--- Your task ---
For this exercise, print the listing below exactly, without its pictures.

--- Material for the task ---
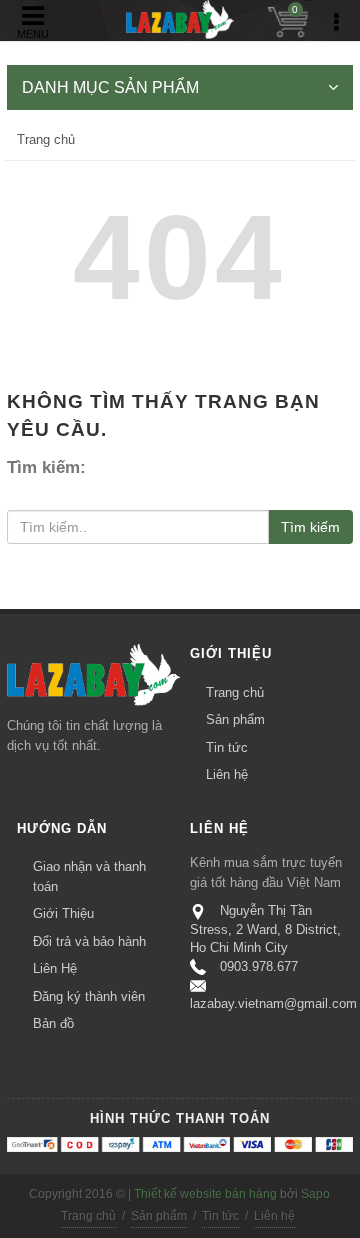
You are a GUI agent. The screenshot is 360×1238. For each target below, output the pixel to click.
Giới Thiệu (63, 913)
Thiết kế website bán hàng (205, 1194)
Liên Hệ (55, 968)
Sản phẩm (235, 719)
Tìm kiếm (310, 527)
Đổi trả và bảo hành (89, 941)
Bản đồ (53, 1023)
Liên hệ (227, 774)
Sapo (315, 1194)
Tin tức (227, 747)
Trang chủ (46, 139)
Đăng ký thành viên (89, 996)
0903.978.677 (259, 966)
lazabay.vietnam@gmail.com (273, 1003)
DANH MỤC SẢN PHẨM (110, 87)
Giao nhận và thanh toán (89, 876)
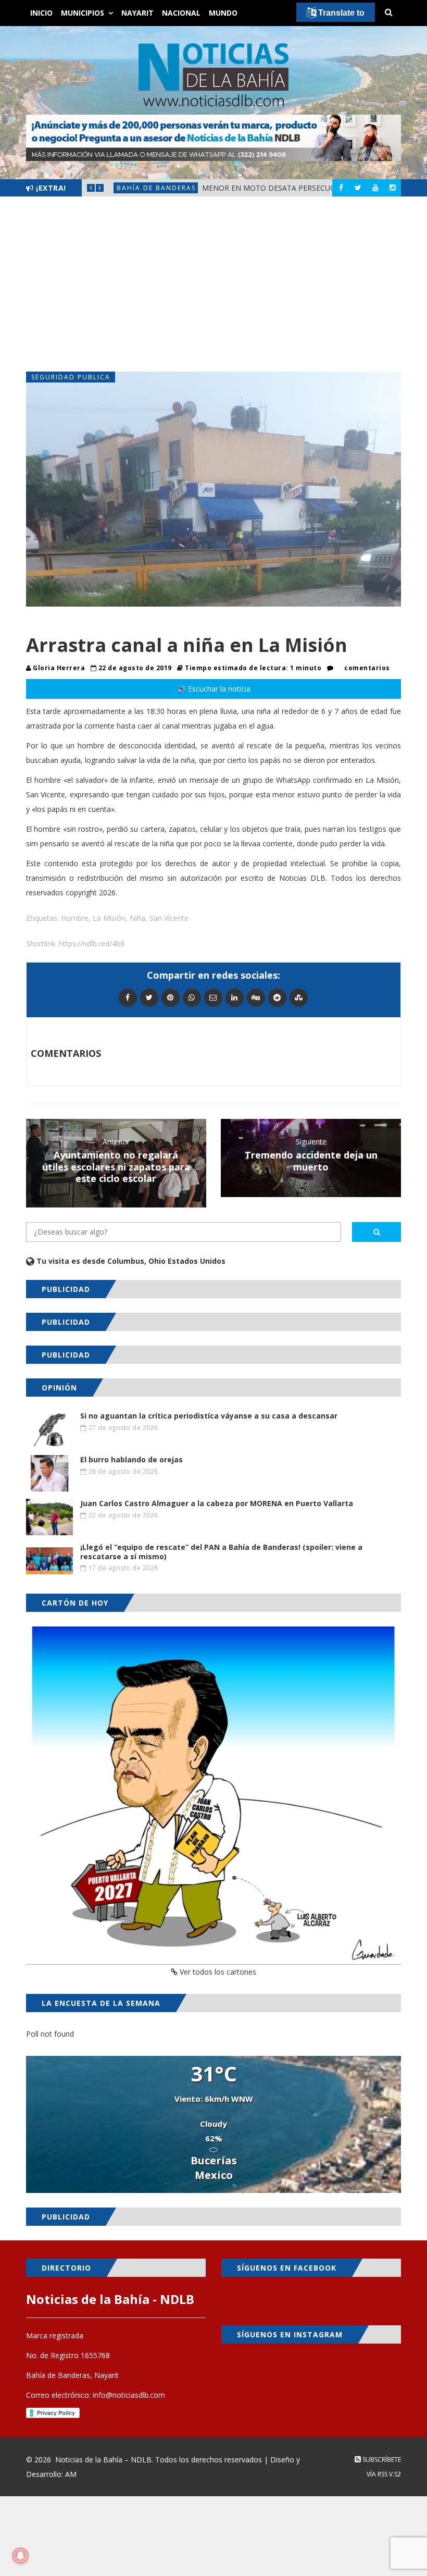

--- Answer for this exercise ---
You are a GUI agent. The screenshot is 360×1238. For each target below, output the pixel to click.
Giới Thiệu (63, 913)
Thiết kế website bán hàng (205, 1194)
Liên Hệ (55, 968)
Sản phẩm (235, 719)
Tìm kiếm (310, 527)
Đổi trả và bảo hành (89, 941)
Bản đồ (53, 1023)
Liên hệ (227, 774)
Sapo (315, 1194)
Tin tức (227, 747)
Trang chủ (46, 139)
Đăng ký thành viên (89, 996)
0903.978.677 (259, 966)
lazabay.vietnam@gmail.com (273, 1003)
DANH MỤC SẢN PHẨM (110, 87)
Giao nhận và thanh toán (89, 876)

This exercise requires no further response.